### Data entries
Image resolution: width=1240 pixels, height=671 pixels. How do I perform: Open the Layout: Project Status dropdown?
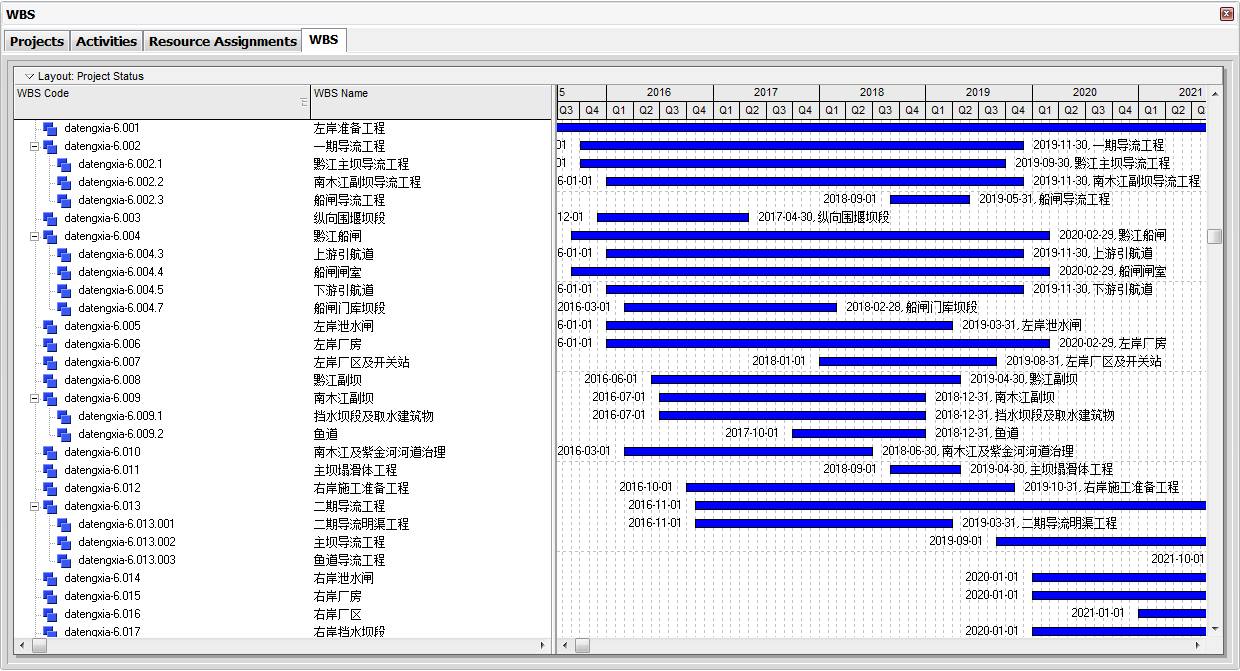click(85, 76)
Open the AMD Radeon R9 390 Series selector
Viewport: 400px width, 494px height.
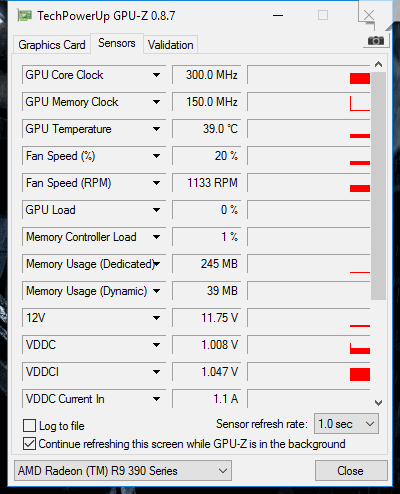[123, 471]
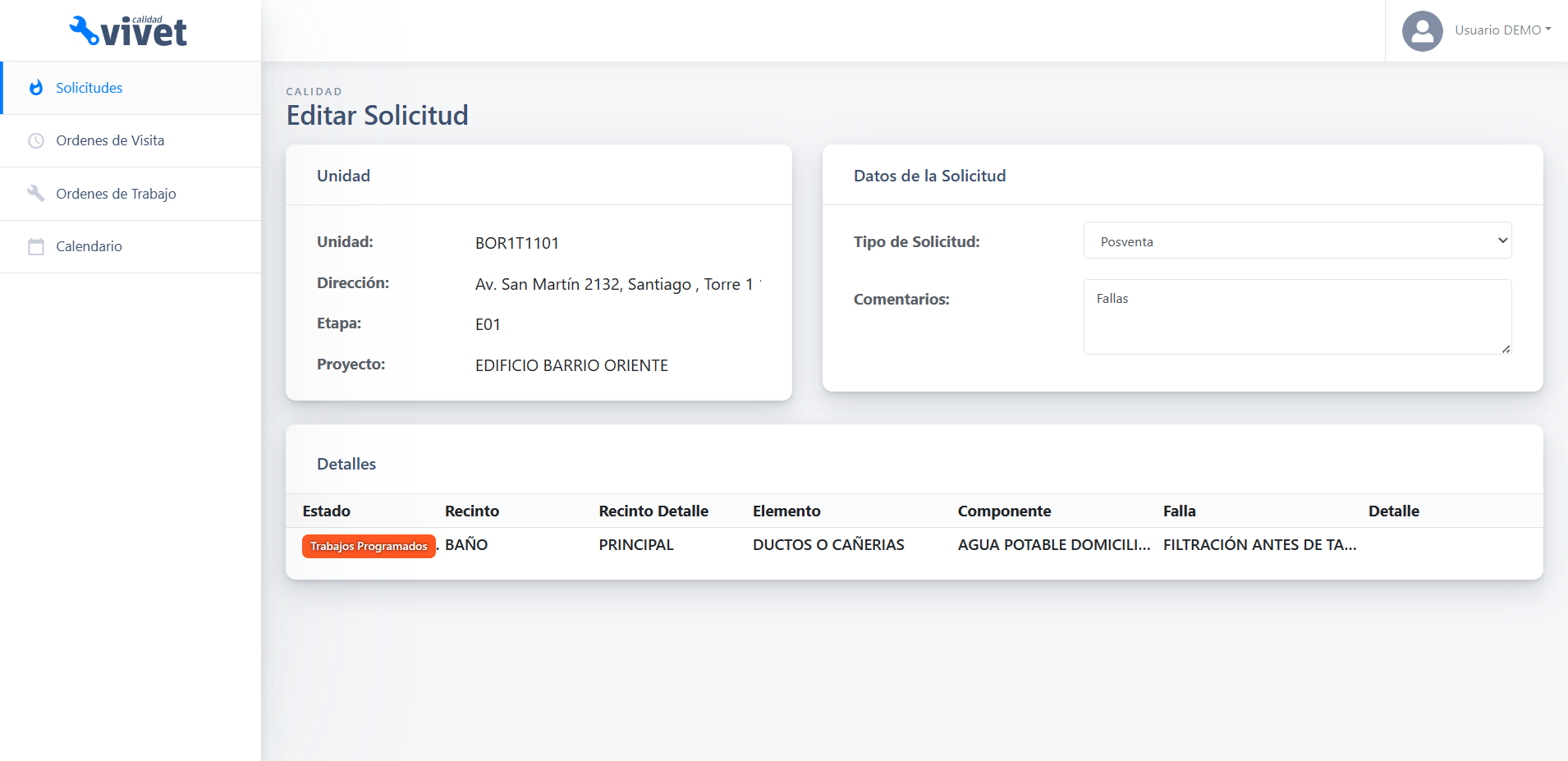Open the Solicitudes menu item
Viewport: 1568px width, 761px height.
pyautogui.click(x=89, y=88)
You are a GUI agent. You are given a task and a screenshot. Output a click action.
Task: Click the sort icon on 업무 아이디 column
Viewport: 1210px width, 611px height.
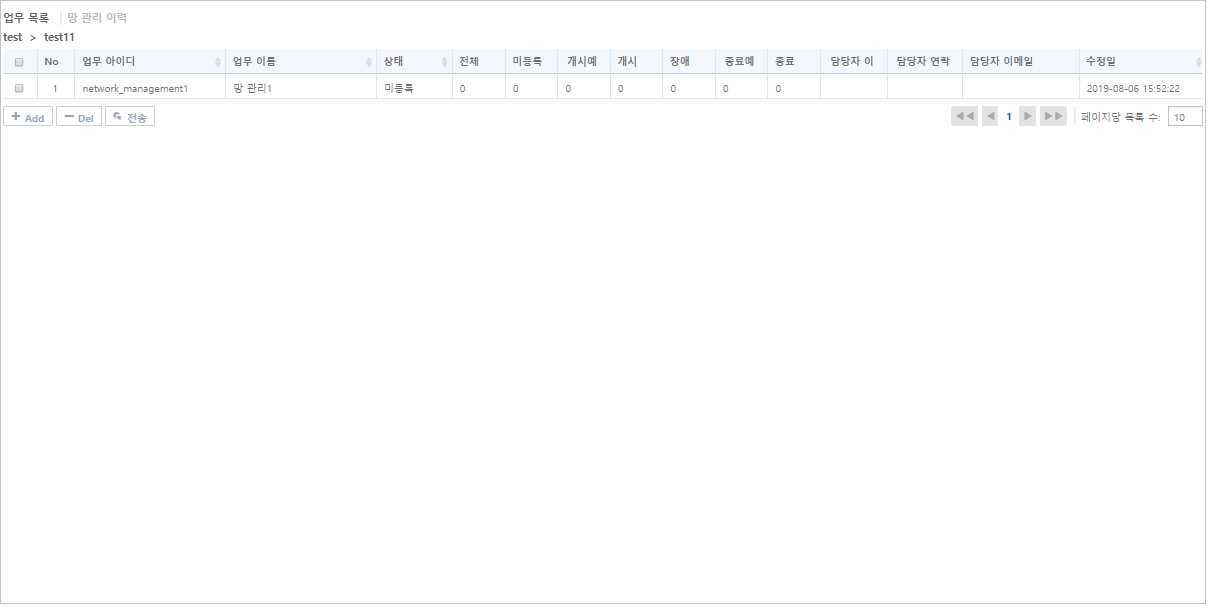coord(220,61)
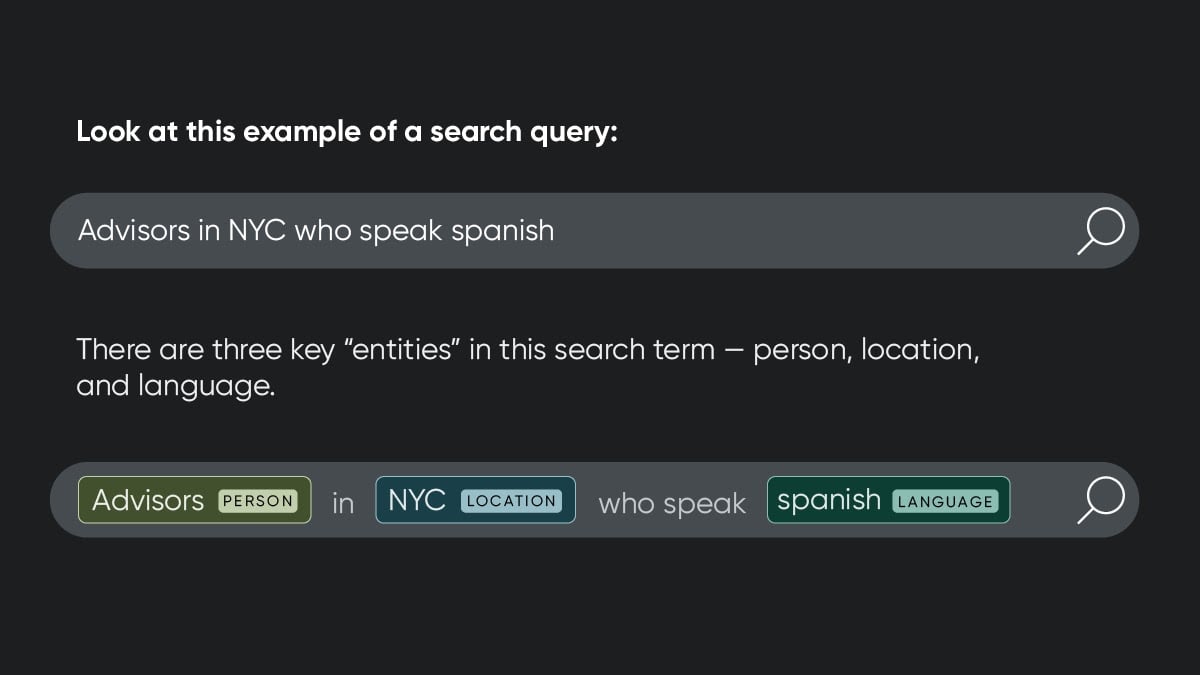This screenshot has width=1200, height=675.
Task: Click the 'who speak' text in tagged query
Action: coord(672,504)
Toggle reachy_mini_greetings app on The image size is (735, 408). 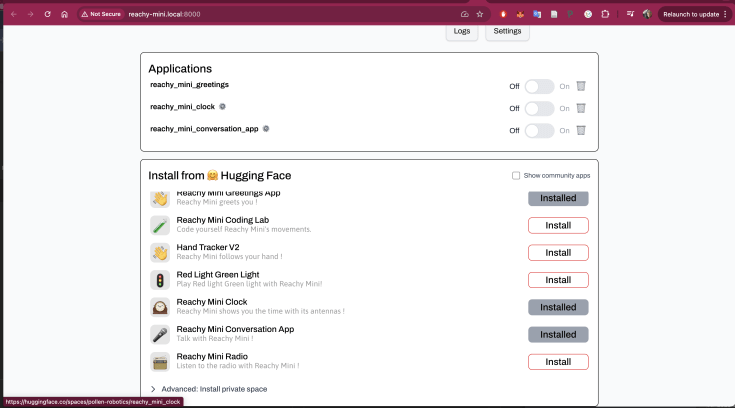tap(539, 87)
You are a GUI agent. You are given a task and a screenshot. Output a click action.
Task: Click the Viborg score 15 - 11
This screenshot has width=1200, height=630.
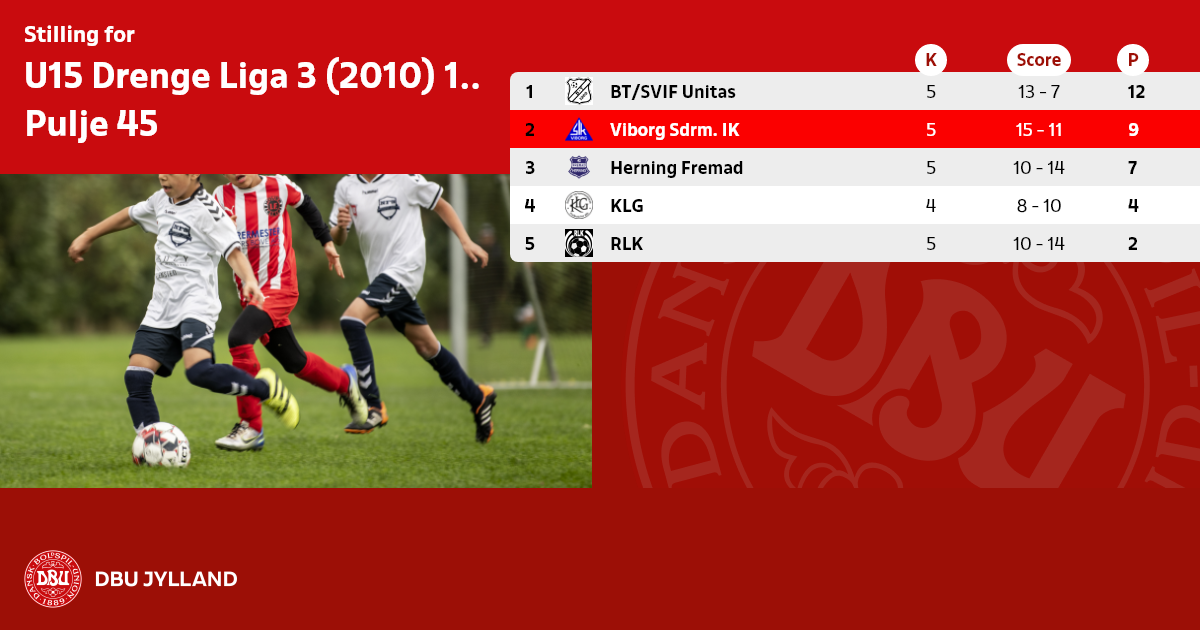tap(1039, 130)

### WHAT TO DO
Please output only the lines running from the one that holds "Task: Click the Viborg score 15 - 11" through the last line of the entries, both ends included, without any images.

### PROBLEM SOLUTION
Task: Click the Viborg score 15 - 11
This screenshot has width=1200, height=630.
tap(1039, 130)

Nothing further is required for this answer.